% OVERVIEW OF STRUCTURE WORDS
% strucwords.tex
% David.N.Williams@umich.edu
% Last revision:  July 16, 2000

\section{Overview of structure words}\label{strucwords}
This overview is a brief functional description.  Stack patterns and
other specifications can be found in the implementation file {\tt
cstruct.fs}.

\subsection{Structure word set}
\begin{alltt}
  \verb|struct{  }struct  union{  }union|
  n-aligned  unstruct  field  array-field  bit-field  bit-pad
  cchar  cwchar  cint  cshort  clong  cpointer  cllong
  cfloat  cdouble  cldouble
  /type  /align  make-type-instance  typeof
  make-atomic-type  make-array-type  make-unstruct-type
  >sfa  >sfo  >sfa&type  >sfo&type
\end{alltt}

\subsection{Description}

Here is an example borrowed from Peters (see {\tt examples.fs}) except
that his word {\tt field} corresponds to our {\tt unstruct}, and his
word {\tt struct} corresponds to our {\tt field}:
\clearscreenpage
{\begin{alltt}
      \verb|struct{|
       12 unstruct first
       16 unstruct last
      \verb|}struct| name.struct

      \verb|struct{|
       2 unstruct month
       2 unstruct day
       2 unstruct year
      \verb|}struct| date.struct

      \verb|struct{|
       name.struct field name
       date.struct field doa
       12 unstruct mrn
       64 unstruct precis
      \verb|}struct| pt.struct
\end{alltt}}

The code above defines structure type words {\tt name.struct}, {\tt
date.struct}, and {\tt pt.struct}.  We are not particularly advocating
the {\tt .struct} naming convention.  If we were to do so, it would
probably be a {\tt .s} convention for structures and {\tt.u} for
unions.  The words {\tt unstruct} and {\tt field} between
\verb|struct{| and \verb|}struct| absorb the type information that
precedes them, define or look up identifying tokens for the field
names that follow them ({\tt first}, {\tt last}, {\tt month}, {\tt
day}, {\tt year}, {\tt name}, etc.), and build a sequence of field
definition parameters on the stack.  The word \verb|struct{| initiates
the sequence, and \verb|}struct| creates a structure type word and
compiles the sequence of field parameters from the stack into a
structure table in the structure type word's data field, preceded by
the other information described in Section~\ref{structypedef}.

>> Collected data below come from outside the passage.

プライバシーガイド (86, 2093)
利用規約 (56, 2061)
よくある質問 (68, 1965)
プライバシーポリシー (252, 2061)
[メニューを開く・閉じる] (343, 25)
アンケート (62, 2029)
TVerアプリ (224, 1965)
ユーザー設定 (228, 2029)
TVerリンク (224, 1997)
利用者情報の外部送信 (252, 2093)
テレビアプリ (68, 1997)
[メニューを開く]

When executed, the field names leave their identifying tokens, called
\id's, on the stack; and the structure type words leave their \dfa's,
that is, their \stype's.

Here is a structure type including one C {\tt char} field and one
field with an array of 10 C {\tt long}'s:

\begin{alltt}
      \verb|struct{|
       cchar field sue
       10 clong array-field george
      \verb|}struct| harry.struct
\end{alltt}

And here is one containing two arrays of {\tt harry.struct} structures:
\clearscreenpage
\begin{alltt}
      \verb|struct{|
       15 harry.struct array-field arthur
       20 harry.struct array-field marie
      \verb|}struct| harry-arrays
\end{alltt}

The examples above are included in {\tt shotype.fs}, along with union
versions and bit-field examples, to illustrate a browser for structure
and union types implemented there.

The word {\tt n-aligned} is mainly a factor in the field constructors
{\tt field}, {\tt array-field}, and {\tt bit-field}; but it can be
used explicitly when alignment of an unstructured field is wanted (the
field constructor {\tt unstruct} does no alignment).  For example, if
one wanted the field
\begin{alltt}
      2 unstruct year 
\end{alltt}
in {\tt date.struct} above to have an alignment of four, one could say:
\begin{alltt}
      2 4 n-align unstruct year 
\end{alltt}
This is tricky, because it not only has the effect of saying
\begin{alltt}
      4 unstruct year 
\end{alltt}
but also adjusts an implicit alignment deeper on the stack.  The best
policy is to avoid explicit use of {\tt n-aligned} if possible, and
use the implicit minimum alignment of structures, plus padding
included directly in the size of the unstructured field.

The word {\tt bit-pad} inserts unnamed bit padding.

The atomic type words {\tt cchar} \ldots\  {\tt cldouble} represent most
of the scalar GNU CC types.  Some of these are not standard C.

The word {\tt /type} converts any of the six type structures into its
data size in bytes, and {\tt /align} converts them to the sizes of
their alignments.  For bit-fields, the data size is that of the 0, 1,
or 2 container fields.

The words {\tt make-unstruct-type} and {\tt make-array-type} are used
in this implementation by {\tt unstruct} and {\tt array-field} as
factors that build type words on the fly.  They could also be used
explicitly to make unstructured type and array type words to be used
with {\tt field}, dispensing with {\tt unstruct} and {\tt
array-field}.  The word {\tt make-atomic-type} is intended to let the
user cover C implementation-dependent gaps, for our example, in our
pointer type coverage.  The {\tt make-} style of nomenclature is
borrowed from Anton Ertl's Gray \cite{aertl:94}.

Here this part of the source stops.